Between those bookends, you’ll rotate through medical-surgical nursing (typically the largest chunk of hours), pediatrics, community health, and other specialties your program requires. The exact distribution varies by school, but medical-surgical nursing almost always accounts for the most clinical time since it covers the broadest range of patient conditions you’ll encounter as a new RN.
What Clinical Shifts Look Like
Clinical schedules vary by program and semester. The two most common formats are two 6-hour shifts per week or one 12-hour shift per week. Early in your program, shorter shifts are more common as you’re learning foundational skills. By your final year, 12-hour shifts become the norm because they mirror the schedule you’ll work as a licensed nurse.

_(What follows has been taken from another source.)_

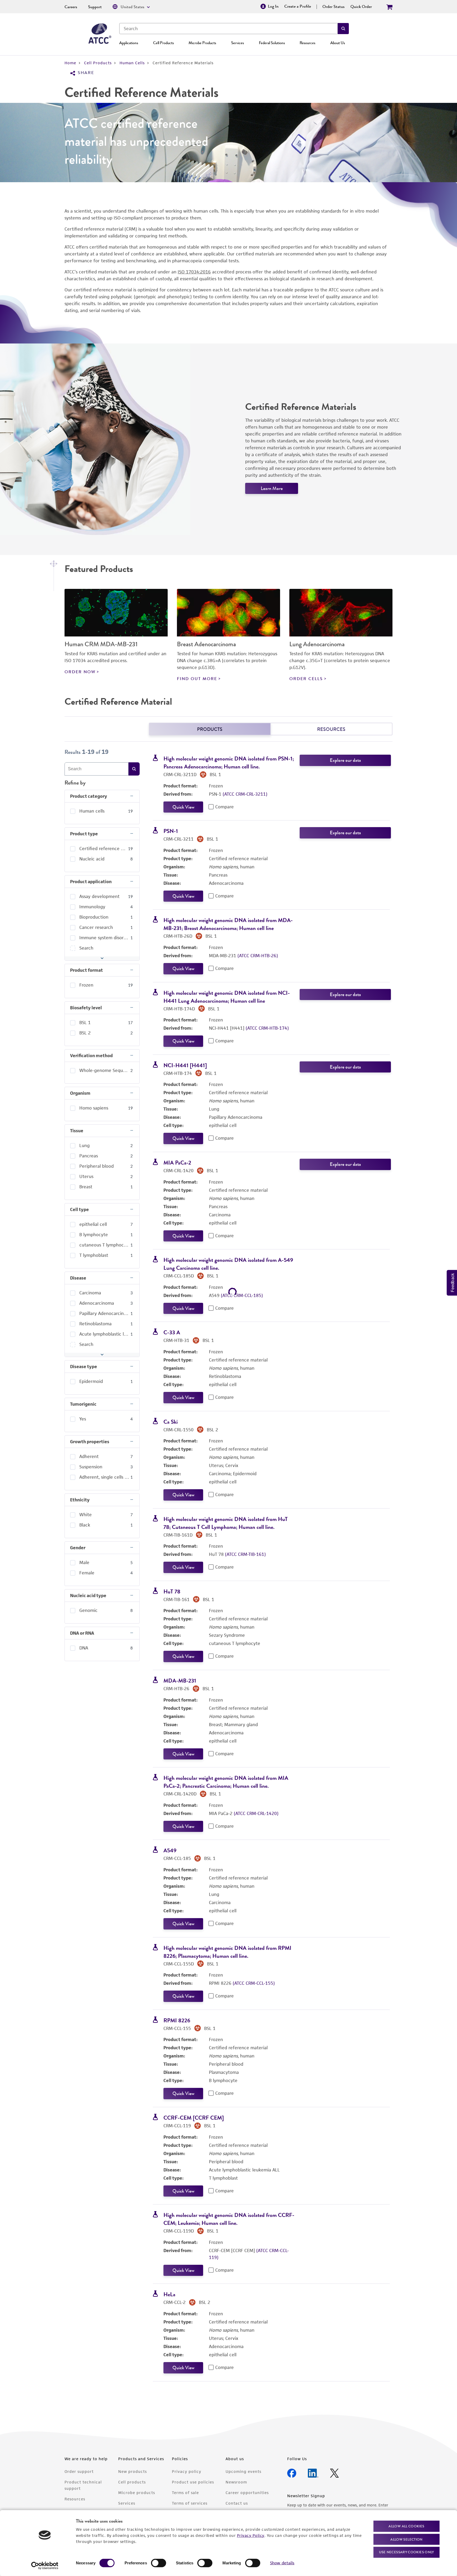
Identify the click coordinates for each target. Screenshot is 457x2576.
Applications (128, 43)
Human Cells (132, 62)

Clinicals typically run one to two days per week during a regular semester, alongside your classroom and lab courses. During the senior practicum, you may spend three or four days a week in clinical settings. Most programs schedule clinicals on weekdays, though evening and weekend shifts are common, especially at hospitals where daytime slots fill quickly with students from multiple nursing schools.
How Simulation Fits In
High-fidelity simulation labs, where you practice on realistic mannequins in staged clinical scenarios, can replace a portion of traditional bedside clinical hours in many programs. The NCSBN’s landmark National Simulation Study found that programs with at least 600 total clinical hours could substitute a significant portion with simulation without any measurable difference in student outcomes.
The NCSBN notes that the quality of the experience matters more than the raw number of hours, though they recommend that programs with fewer than 600 total clinical hours be cautious about how much simulation they substitute. How much simulation your program uses depends on your state board’s regulations and your school’s own policies. Some states cap simulation at 25% or 50% of total clinical time, while others leave it to individual programs.

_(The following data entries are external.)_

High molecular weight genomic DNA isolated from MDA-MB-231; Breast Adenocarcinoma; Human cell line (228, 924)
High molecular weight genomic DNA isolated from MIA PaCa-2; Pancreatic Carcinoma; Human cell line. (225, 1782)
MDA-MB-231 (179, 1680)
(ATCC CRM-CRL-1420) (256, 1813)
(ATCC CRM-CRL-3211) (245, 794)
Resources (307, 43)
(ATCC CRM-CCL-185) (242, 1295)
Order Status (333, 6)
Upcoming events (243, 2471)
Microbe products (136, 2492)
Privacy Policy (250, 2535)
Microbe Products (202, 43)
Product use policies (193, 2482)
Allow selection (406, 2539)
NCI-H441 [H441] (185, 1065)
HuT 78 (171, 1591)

Advanced Practice Requires More Hours
If you plan to go beyond an RN license and pursue nurse practitioner (NP) certification, the clinical hour requirements jump considerably. CCNE accreditation standards require a minimum of 500 direct patient care hours for NP programs. For Doctor of Nursing Practice (DNP) programs, the minimum is 1,000 practice hours post-baccalaureate, with the 500 NP hours counted within that total.
These advanced practice requirements are currently a point of debate. Some certification bodies have pushed to increase the NP clinical minimum from 500 to 750 hours. The National League for Nursing has publicly opposed this increase, arguing it would strain clinical placement sites and worsen the nursing shortage without clear evidence that additional hours improve outcomes. For now, 500 hours remains the accreditation standard for most NP tracks.

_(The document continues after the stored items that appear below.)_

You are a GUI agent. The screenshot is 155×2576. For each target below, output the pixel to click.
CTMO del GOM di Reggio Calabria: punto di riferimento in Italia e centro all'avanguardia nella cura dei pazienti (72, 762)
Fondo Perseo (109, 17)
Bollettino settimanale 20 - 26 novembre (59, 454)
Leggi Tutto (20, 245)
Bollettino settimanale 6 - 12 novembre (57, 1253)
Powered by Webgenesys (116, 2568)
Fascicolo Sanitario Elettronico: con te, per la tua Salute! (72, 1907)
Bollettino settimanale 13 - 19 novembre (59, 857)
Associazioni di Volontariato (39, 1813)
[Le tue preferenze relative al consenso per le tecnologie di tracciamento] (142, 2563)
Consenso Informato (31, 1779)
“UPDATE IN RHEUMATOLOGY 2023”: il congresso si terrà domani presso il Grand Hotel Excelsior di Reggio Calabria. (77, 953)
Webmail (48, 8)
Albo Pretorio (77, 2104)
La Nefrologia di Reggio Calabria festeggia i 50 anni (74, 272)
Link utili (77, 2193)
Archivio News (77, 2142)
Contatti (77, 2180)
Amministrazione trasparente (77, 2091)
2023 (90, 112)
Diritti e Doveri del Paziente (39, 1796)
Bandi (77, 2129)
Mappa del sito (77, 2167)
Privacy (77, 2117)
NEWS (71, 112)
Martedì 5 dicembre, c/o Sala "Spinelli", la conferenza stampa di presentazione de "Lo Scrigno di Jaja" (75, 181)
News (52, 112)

How to Find Your Program’s Exact Requirement
Since requirements vary so much, the most reliable approach is to check two sources. First, look up your state board of nursing’s website for any mandated clinical hour minimums. Second, contact the specific nursing programs you’re considering and ask for their total clinical hour breakdown by semester and specialty. Programs accredited by CCNE or ACEN will have this information readily available, and it’s a reasonable question to ask during any admissions conversation.
Keep in mind that the number of hours listed in a program’s curriculum is a minimum. Between orientation days, pre-clinical preparation, post-clinical debriefs, and the occasional canceled shift that needs rescheduling, the actual time commitment is higher than the official hour count suggests.